= WORK TO BE COMPLETED =
Your answer should be the line containing "This screenshot has width=1200, height=782." and every line after it to the end of the records below, word for word.

= TASK MATERIAL =
-------

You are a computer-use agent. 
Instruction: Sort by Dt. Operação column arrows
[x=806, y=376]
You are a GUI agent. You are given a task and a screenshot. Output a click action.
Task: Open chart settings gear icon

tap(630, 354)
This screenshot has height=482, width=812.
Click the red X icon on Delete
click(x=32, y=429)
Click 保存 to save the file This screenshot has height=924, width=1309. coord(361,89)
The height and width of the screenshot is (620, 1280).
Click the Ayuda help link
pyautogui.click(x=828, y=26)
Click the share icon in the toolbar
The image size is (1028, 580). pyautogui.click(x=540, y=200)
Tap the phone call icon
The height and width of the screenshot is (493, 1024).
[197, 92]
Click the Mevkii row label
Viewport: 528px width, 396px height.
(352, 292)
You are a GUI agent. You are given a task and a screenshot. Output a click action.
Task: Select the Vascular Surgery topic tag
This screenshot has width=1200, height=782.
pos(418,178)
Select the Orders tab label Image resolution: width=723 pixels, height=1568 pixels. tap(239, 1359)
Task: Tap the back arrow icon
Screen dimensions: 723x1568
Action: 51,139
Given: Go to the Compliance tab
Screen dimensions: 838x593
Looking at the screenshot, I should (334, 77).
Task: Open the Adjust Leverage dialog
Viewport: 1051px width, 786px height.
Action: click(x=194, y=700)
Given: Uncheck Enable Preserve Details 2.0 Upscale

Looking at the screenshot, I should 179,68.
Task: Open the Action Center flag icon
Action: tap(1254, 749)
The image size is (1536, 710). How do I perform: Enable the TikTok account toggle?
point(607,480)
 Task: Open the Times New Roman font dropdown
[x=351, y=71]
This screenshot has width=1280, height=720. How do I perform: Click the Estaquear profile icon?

-------

= EXERCISE OUTPUT =
This screenshot has width=1200, height=782.
pos(418,178)
Select the Orders tab label Image resolution: width=723 pixels, height=1568 pixels. tap(239, 1359)
Task: Tap the back arrow icon
Screen dimensions: 723x1568
Action: 51,139
Given: Go to the Compliance tab
Screen dimensions: 838x593
Looking at the screenshot, I should (334, 77).
Task: Open the Adjust Leverage dialog
Viewport: 1051px width, 786px height.
Action: click(x=194, y=700)
Given: Uncheck Enable Preserve Details 2.0 Upscale

Looking at the screenshot, I should 179,68.
Task: Open the Action Center flag icon
Action: tap(1254, 749)
The image size is (1536, 710). How do I perform: Enable the TikTok account toggle?
point(607,480)
 Task: Open the Times New Roman font dropdown
[x=351, y=71]
This screenshot has width=1280, height=720. How do I perform: Click the Estaquear profile icon?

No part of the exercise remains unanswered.